Task goal: Duplicate the lines below from the one containing "Click the NPV input field for Project B" through the one containing "Action: (x=91, y=75)", both included. Omit the pictures from your copy.

Extracted entries:
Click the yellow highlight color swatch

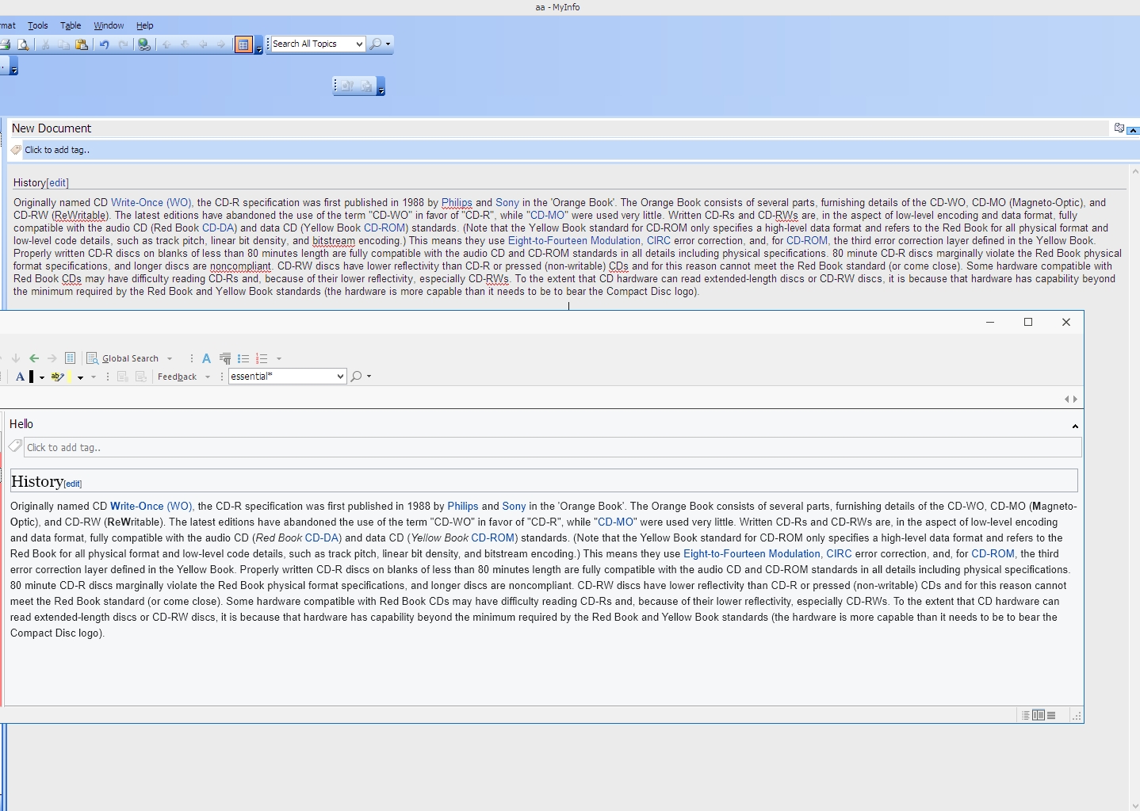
* * *
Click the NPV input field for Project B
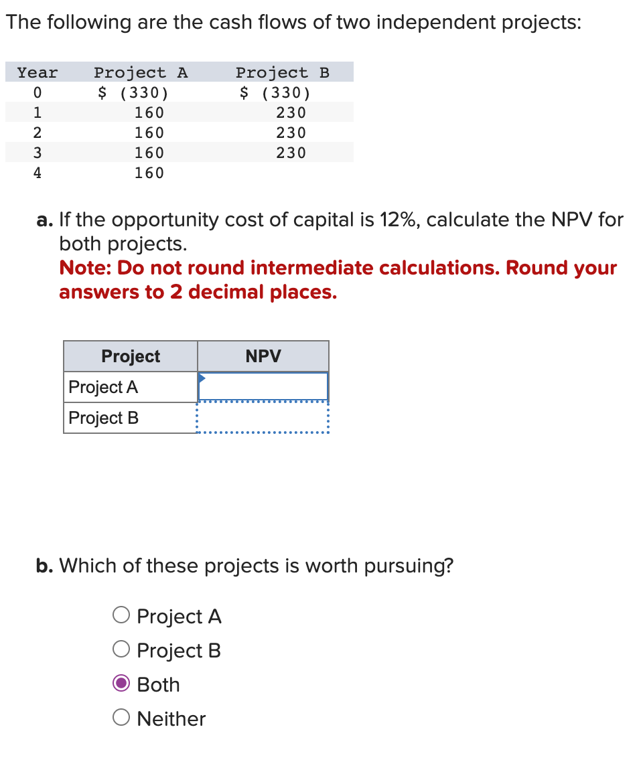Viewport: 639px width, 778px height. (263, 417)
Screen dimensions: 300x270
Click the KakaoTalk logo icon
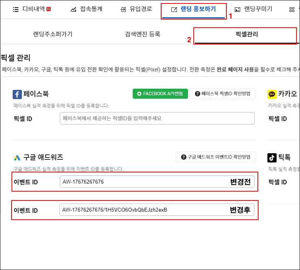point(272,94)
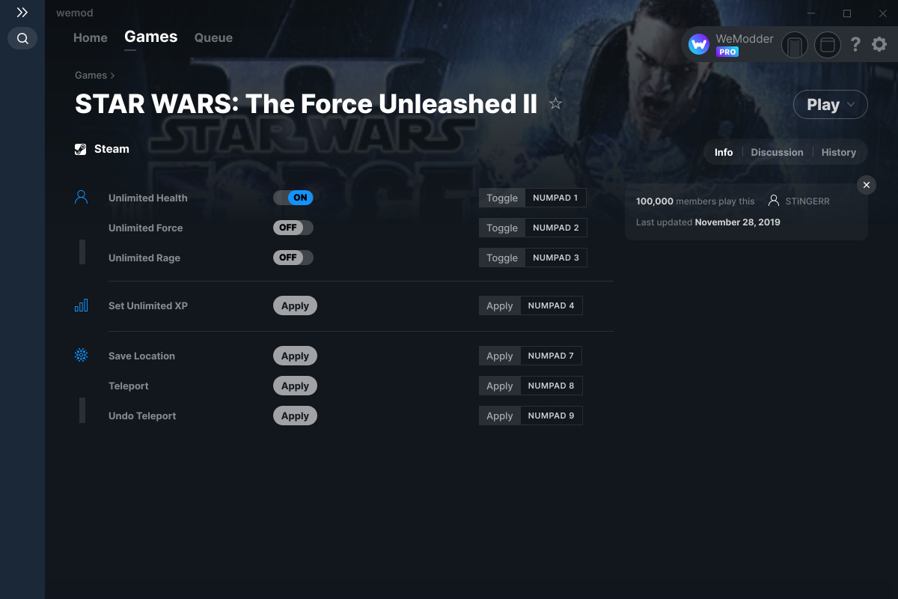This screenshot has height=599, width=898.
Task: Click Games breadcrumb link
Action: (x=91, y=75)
---
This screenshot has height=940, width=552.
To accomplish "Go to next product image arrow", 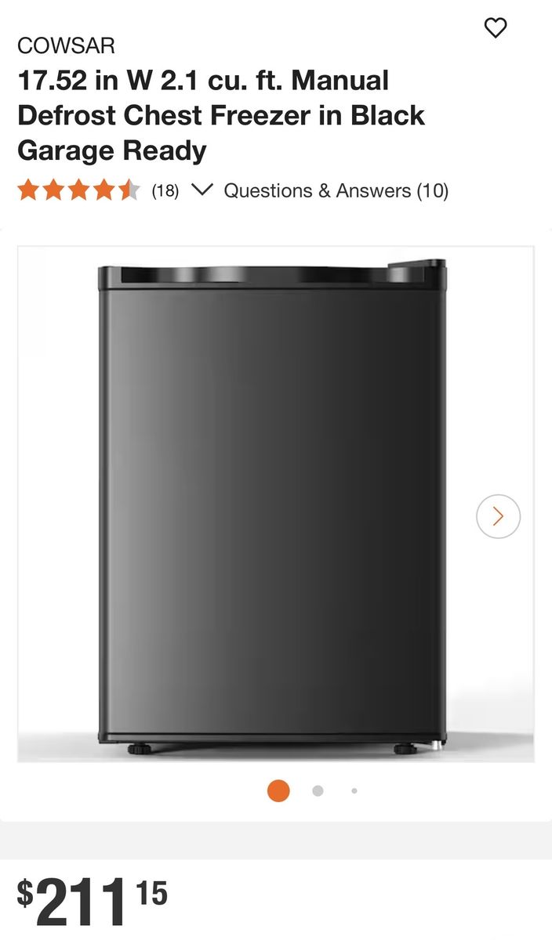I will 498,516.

Result of the task:
Click the NPV input field for Project B
Viewport: 639px width, 778px height. (263, 417)
Screen dimensions: 300x270
Click the KakaoTalk logo icon
point(272,94)
This screenshot has height=599, width=898.
Task: Click Games breadcrumb link
Action: (x=91, y=75)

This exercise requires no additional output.